The main bias in this systematic review and meta-analysis was the low number of trials included mainly due to the relatively small number of comparative studies conducted in myelofibrosis. However, all outcomes included in these analyses were objectively assessed in the original trials: primary outcome of SVR at week 24 was assessed by a blinded central reader for all of the included studies, grade 3/4 anemia and thrombocytopenia events were defined as per the CTCAE v4.0 and TSS was evaluated with standardized questionnaires. For this latter endpoint, however, the existence of different instruments was a constraint by limiting the eligible studies for the analysis, and a gold standard should be set for future trials. Baseline characteristics of patients regarding disease-related risk levels (estimated with the IPSS or DIPSS [3, 36]) and ECOG performance status were not fully harmonized between included studies. JAKARTA-1, the only trial evaluating fedratinib in this meta-analysis, and COMFORT-1 and 2 studies excluded patients with intermediate-1 risk myelofibrosis. Also, only the two COMFORT trials allowed the inclusion of patients with an ECOG performance status superior to 2. The multiplication of prognostic scores in myelofibrosis, whether clinical or including cytogenetic/molecular data, and the number of potential stratification categories can be a limit in the future for the comparison between trials and interpretation of their results. In clinical trials design, one should be careful to maintain harmonization in the use of these parameters.

In conclusion, this study confirms some empirical observations regarding the relative efficacy and tolerance of the different JAK inhibitors available to treat patients with myelofibrosis. Altogether, our results support the place of ruxolitinib as the reference JAK inhibitor, closely followed by fedratinib, for reducing splenomegaly and improving disease-related symptoms.

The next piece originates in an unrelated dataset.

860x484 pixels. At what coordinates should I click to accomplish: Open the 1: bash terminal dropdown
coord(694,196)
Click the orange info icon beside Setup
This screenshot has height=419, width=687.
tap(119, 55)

This study suggests that the choice of a JAK inhibitor could depend on the line of treatment and to the risk of onset of severe anemia and/or thrombocytopenia. In this regard, momelotinib could be confirmed as a valuable option in case of anemia and fedratinib in case of thrombocytopenia. Pacritinib should be confirmed as a valuable option in a second-line setting after prior JAK inhibitor exposure. In addition, future trials are necessary to assess the influence of additional parameters on the choice of a JAK inhibitor, like the mutational landscape and the role of nondriver mutations.